Filesystem user-ID mappings
As mentioned, ECI enables the Linux user namespace on all containers. This ensures that the container's user-ID range (0->64K) maps to an unprivileged range of "real" user-IDs in the Docker Desktop Linux VM (e.g., 100000->165535).
Moreover, each container gets an exclusive range of real user-IDs in the Linux VM (e.g., container 0 could get mapped to 100000->165535, container 2 to 165536->231071, container 3 to 231072->296607, and so on). The same applies to group-IDs. In addition, if a container is stopped and restarted, there is no guarantee it will receive the same mapping as before. This is by design and further improves security.
However this presents a problem when mounting Docker volumes into containers. Files written to such volumes have the real user/group-IDs and therefore won't be accessible across a container's start/stop/restart, or between containers due to the different real user-ID/group-ID of each container.
To solve this problem, Sysbox uses "filesystem user-ID remapping" via the Linux
Kernel's ID-mapped mounts feature (added in 2021) or an alternative shiftsfs
module. These technologies map filesystem accesses from the container's
real user-ID (e.g., range 100000->165535) to the range (0->65535) inside Docker
Desktop's Linux VM. This way, volumes can now be mounted or shared across
containers, even if each container uses an exclusive range of user-IDs. Users
need not worry about the container's real user-IDs.

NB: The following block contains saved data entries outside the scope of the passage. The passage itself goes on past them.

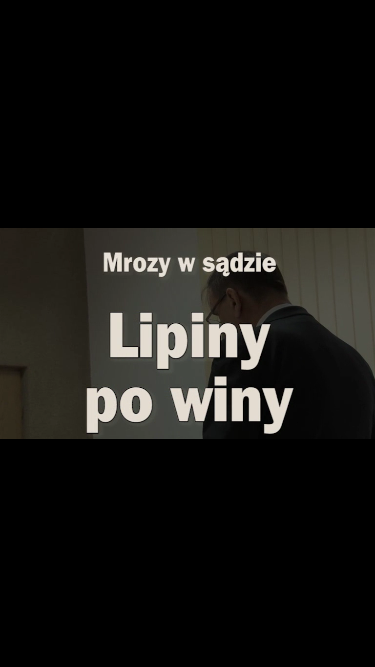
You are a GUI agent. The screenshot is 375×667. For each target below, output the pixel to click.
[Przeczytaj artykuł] (321, 421)
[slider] (187, 401)
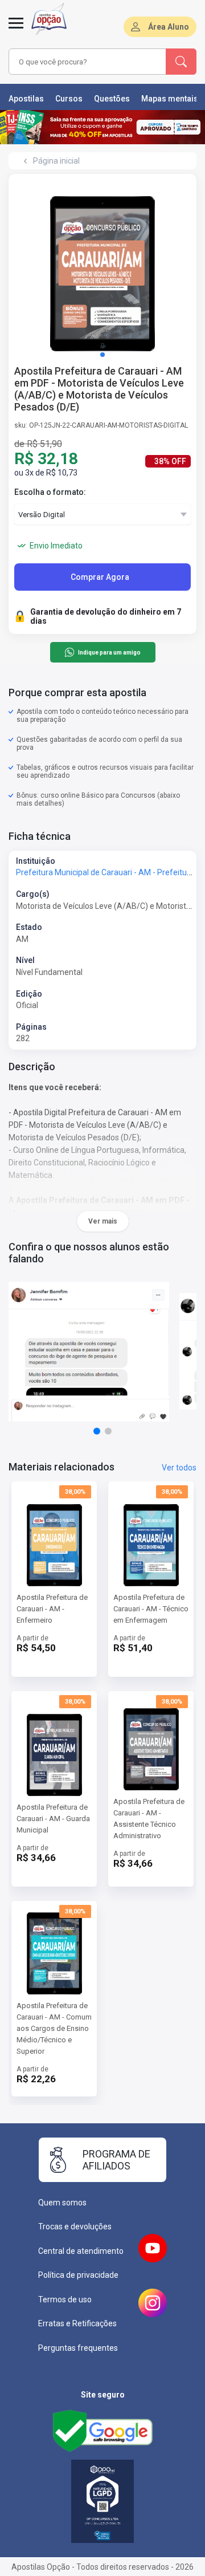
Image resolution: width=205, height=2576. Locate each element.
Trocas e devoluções (75, 2226)
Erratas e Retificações (77, 2323)
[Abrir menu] (16, 29)
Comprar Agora (100, 577)
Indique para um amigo (109, 652)
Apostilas (26, 98)
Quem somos (62, 2202)
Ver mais (102, 1221)
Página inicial (56, 160)
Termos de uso (65, 2299)
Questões (112, 98)
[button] (102, 354)
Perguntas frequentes (78, 2347)
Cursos (69, 98)
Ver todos (179, 1467)
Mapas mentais (169, 98)
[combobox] (87, 61)
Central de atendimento (81, 2251)
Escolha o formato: (50, 492)
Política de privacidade (78, 2275)
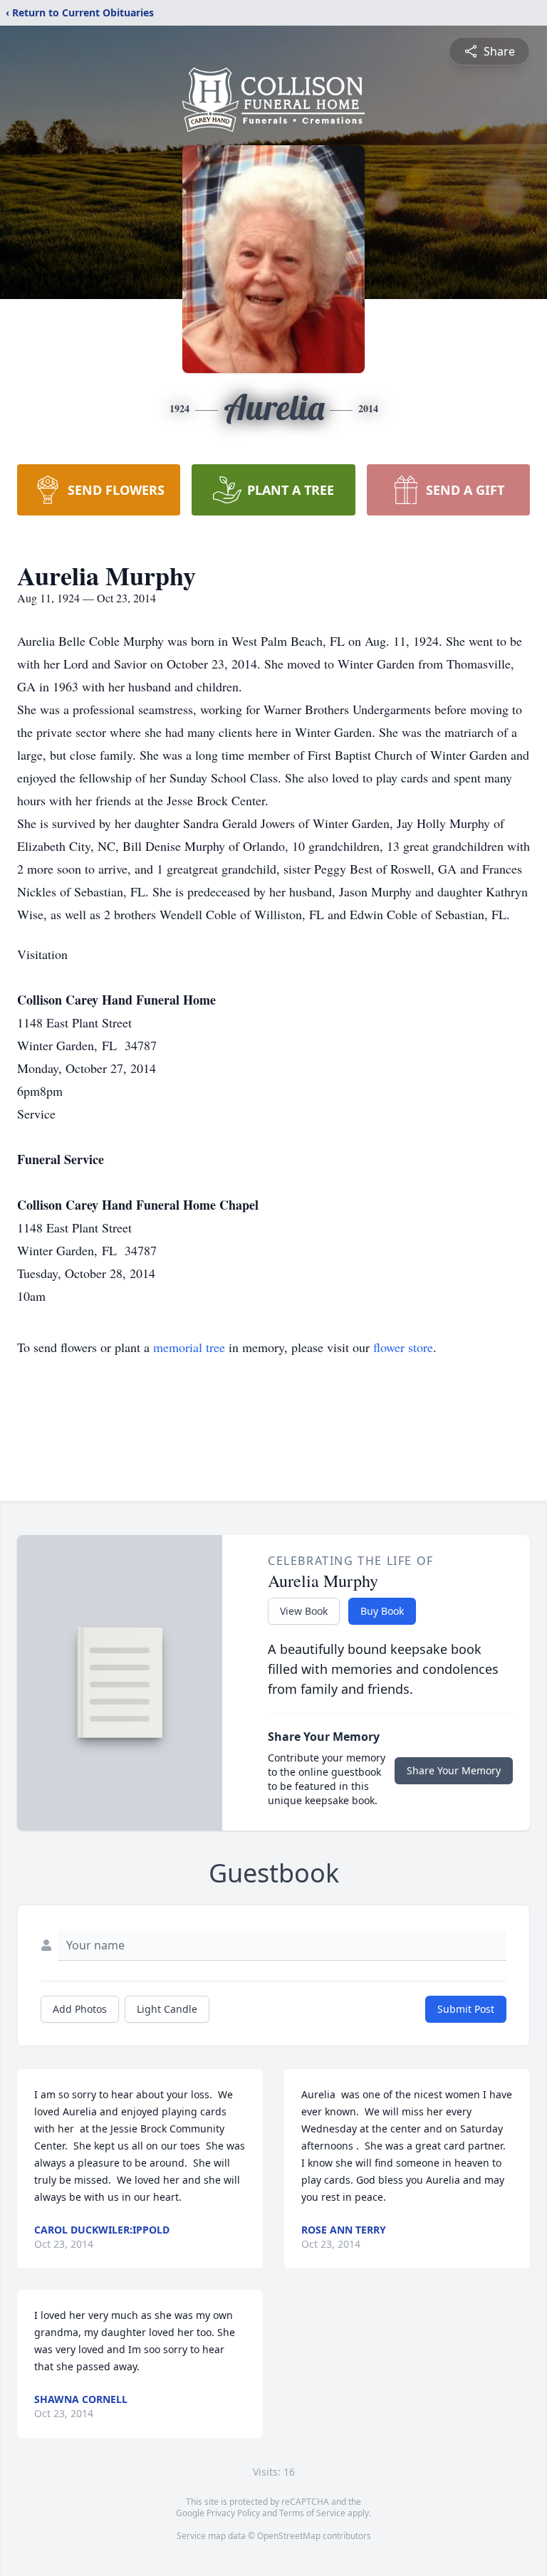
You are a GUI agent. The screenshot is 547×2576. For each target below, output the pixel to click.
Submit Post (465, 2009)
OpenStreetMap (289, 2536)
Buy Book (382, 1611)
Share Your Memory (454, 1770)
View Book (304, 1611)
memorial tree (189, 1347)
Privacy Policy (233, 2513)
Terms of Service (312, 2513)
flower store (403, 1347)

Although filesystem user-ID remapping may cause containers to access Linux VM files mounted into the container with real user-ID 0, the restricted mounts feature ensures that sensitive Linux VM files can't be mounted into the container.
Procfs & sysfs emulation
Another feature of Enhanced Container Isolation is that inside each container,
the /proc
and /sys
filesystems are partially emulated. This
serves several purposes, such as hiding sensitive host information inside the
container and namespacing host kernel resources that are not yet namespaced by
the Linux kernel itself.
As a simple example, when Enhanced Container Isolation is enabled the
/proc/uptime
file shows the uptime of the container itself, not that of the
Docker Desktop Linux VM:
$ docker run -it --rm alpine
/ # cat /proc/uptime
5.86 5.86
In contrast, without Enhanced Container Isolation you see the uptime of the Docker Desktop Linux VM. Though this is a trivial example, it shows how Enhanced Container Isolation aims to prevent the Linux VM's configuration and information from leaking into the container so as to make it more difficult to breach the VM.
In addition several other resources under /proc/sys
that are not namespaced by
the Linux Kernel are also emulated inside the container. Each container
sees a separate view of each such resource and Sysbox reconciles the values
across the containers when programming the corresponding Linux kernel setting.
This has the advantage of enabling container workloads that would otherwise require truly privileged containers to access such non-namespaced kernel resources to run with Enhanced Container Isolation enabled, thereby improving security.